New power tariffs take effect as Umeme exits

Left to right: ERA Board chairperson Sarah Wasagali Kanaabi, Energy Minister Ruth Nankabirwa, and ERA CEO Ziria Waako address journalists in Kampala on March 31, 2025. PHOTO | ISAAC KASAMANI
What you need to know:
- The end-user tariffs will be charged by UEDCL for the supply of electricity from April to June 2025.
The Electricity Regulatory Authority (ERA) yesterday announced the change in power tariffs as Umeme handed over its operations to the Uganda Electricity Distribution Company Limited (UEDCL).
The ERA board chairperson, Dr Sarah Wasagali Kanaabi, announced that they have approved the electricity end-user tariffs to be charged by UEDCL for the supply of electricity from April to June 2025.
Dr Wasagali said the end-user tariffs updated quarterly follow a thorough review of the application along with the public feedback received during the publication period.
“The lifeline tariff will be Shs250 per unit for qualifying domestic customers who consume up to only 100 units; so, beyond 100 units, you don’t qualify for lifeline tariffs,” Dr Wasagali said at ERA offices in Kampala. “Number Two is the domestic tariff, which is the cost-reflective tariff, which will be Shs756.2 per unit for other domestic consumers beyond the first 15 units,” she added
The commercial tariff will be Shs546.4 per unit, medium industrial tariff Shs355.1 per unit and manufacturing Shs412.5 per unit.
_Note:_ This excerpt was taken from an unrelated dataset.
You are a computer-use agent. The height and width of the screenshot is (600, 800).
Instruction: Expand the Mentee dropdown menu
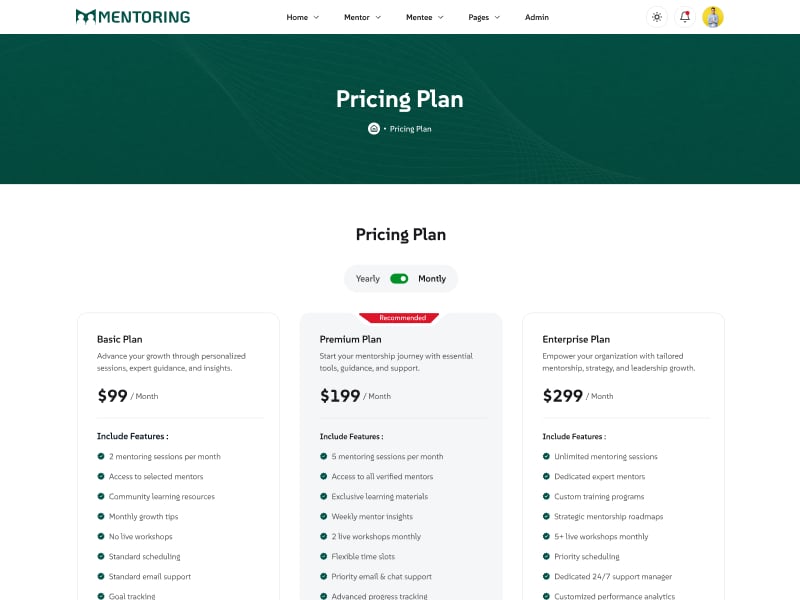424,17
“Block One of the large industrial customer tariffs will have to pay Shs300.4 per unit; Block Two, which is a declining block tariff, will be Shs282.9 per units, while for the large consumer tariffs, the services will be Shs348.7,” Dr Wasagali explained.
Industrial tariffs
According to Dr Wasagali, the extra-large industrial tariffs will be Shs203.6 per unit, public amenities tariff (hospitals, universities and so on) will be Shs360 per unit. However, all other charges, including connection, remain unchanged.
She, however, explained that there will be continued implementation of the domestic cooking tariff of Shs412 per unit to encourage domestic consumers to cook using electricity between the 81st and the 150th unit of electricity consumed monthly. In arriving at the aforementioned end-user tariffs, Dr Wasagali said they considered several factors, including demand, which they expect to grow at an annual rate of 10.4 percent in 2025.
Other assumptions are that the quarterly tariff adjustment methodology implemented by ERA since 2014 and the subsequent years, which adjusts the annual base tariff for changes in inflation, exchange rate, international fuel prices, and other costs approved by the ERA, will continue to be implemented in the year 2025. Also, the UEDCL tariff performance targets for 2025, following the licence for sale and distribution of electricity issued to them, will continue to hold.
“The next assumption is that ERA will continue the implementation of measures to reduce the electricity end-user tariffs for manufacturers pegged on pre-determined demand growth targets for the year 2025,” she said.
Dr Wasagali said ERA will continue to review the implementation of the public amenities customer category such as street lighting, hospitals, and cooking for institutions. “We shall continue to review the composition of the medium and large industrial customer categories to provide separate customer categories for electricity consumers involved in manufacturing compared to those who are providing services,” she said.
Dr Wasagali further explained that the ERA will continue the implementation of the declining block tariff structure for large industrial manufacturing customers for the tariff year 2025.
“There will also be cessation of the block tariff structure for the extra-large industrial manufacturing category effective midnight on Monday.”
Mr Julius Wandera, the director of communications at ERA, said the reduction in the price of electricity is driven by the behaviour of macroeconomic factors such as exchange rates, inflation, and the global price of fuel.
“As you know, Umeme’s investments have previously been a significant factor in driving up tariffs. With their exit, tariffs are expected to gradually decrease, with the initial benefits going to extra-large manufacturers,” Mr Wandera said.
He added: “Our goal has been for manufacturers to receive a tariff of 0.5 US cents per unit, which has now been achieved with the new tariffs that UEDCL is implementing.”